→ **Complete the following**
a - Who is the senior author quoted in the Pittsburgh Compound B passage?
b - Reproduce word for word everything in the Pittsburgh Compound B passage from "Until now, the" down to "post-mortem autopsy results.".

→ **Supplied passage**
----

Though University of Pittsburgh Alzheimer’s disease researchers believed it all along, groundbreaking research now confirms that Pittsburgh Compound B binds to the beta-amyloid deposits found in the brains of patients with Alzheimer’s. The finding is a major step toward an early, definitive diagnosis of the memory-stealing disease in living patients.
Though University of Pittsburgh Alzheimer's disease researchers believed it all along, groundbreaking research now confirms that Pittsburgh Compound B binds to the beta-amyloid deposits found in the brains of patients with Alzheimer's. The finding is a major step toward an early, definitive diagnosis of the memory-stealing disease in living patients.
"As excited as researchers get, we are pretty excited," said senior author Dr. Steven T. DeKosky, a professor of neurology, psychiatry, neurobiology, and human genetics and director of the Alzheimer's Disease Research Center at the University of Pittsburgh.
Until now, the beta-amyloid deposits to which PIB binds have been confirmed only in the autopsied brains of Alzheimer's patients. The new findings correlate PIB-identified beta-amyloid deposits from living patients to their post-mortem autopsy results.

----

→ **Supplied data**
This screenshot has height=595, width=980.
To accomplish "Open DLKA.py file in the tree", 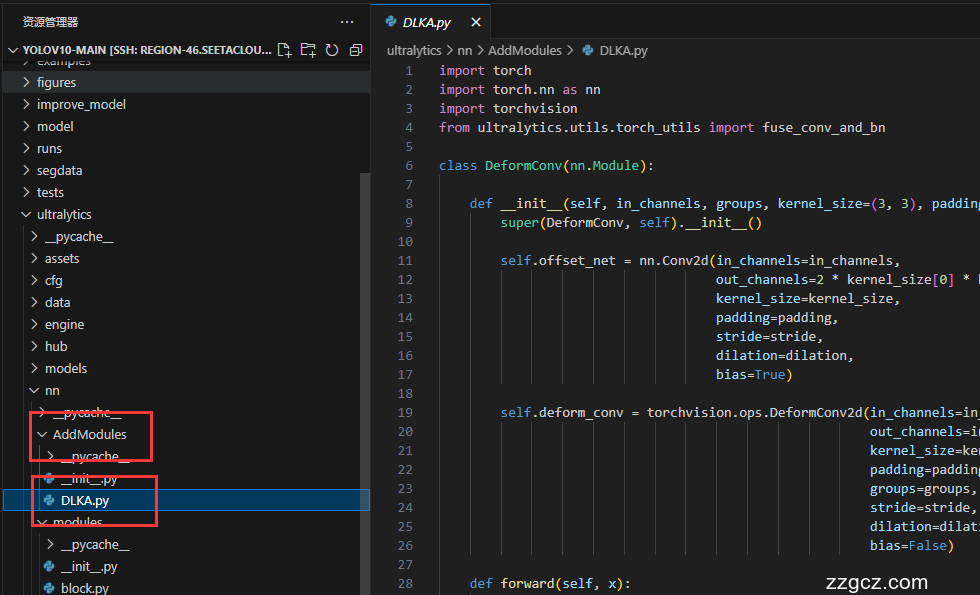I will (84, 500).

----

→ **Solution set**
a - Dr. Steven T. DeKosky

b -
Until now, the beta-amyloid deposits to which PIB binds have been confirmed only in the autopsied brains of Alzheimer's patients. The new findings correlate PIB-identified beta-amyloid deposits from living patients to their post-mortem autopsy results.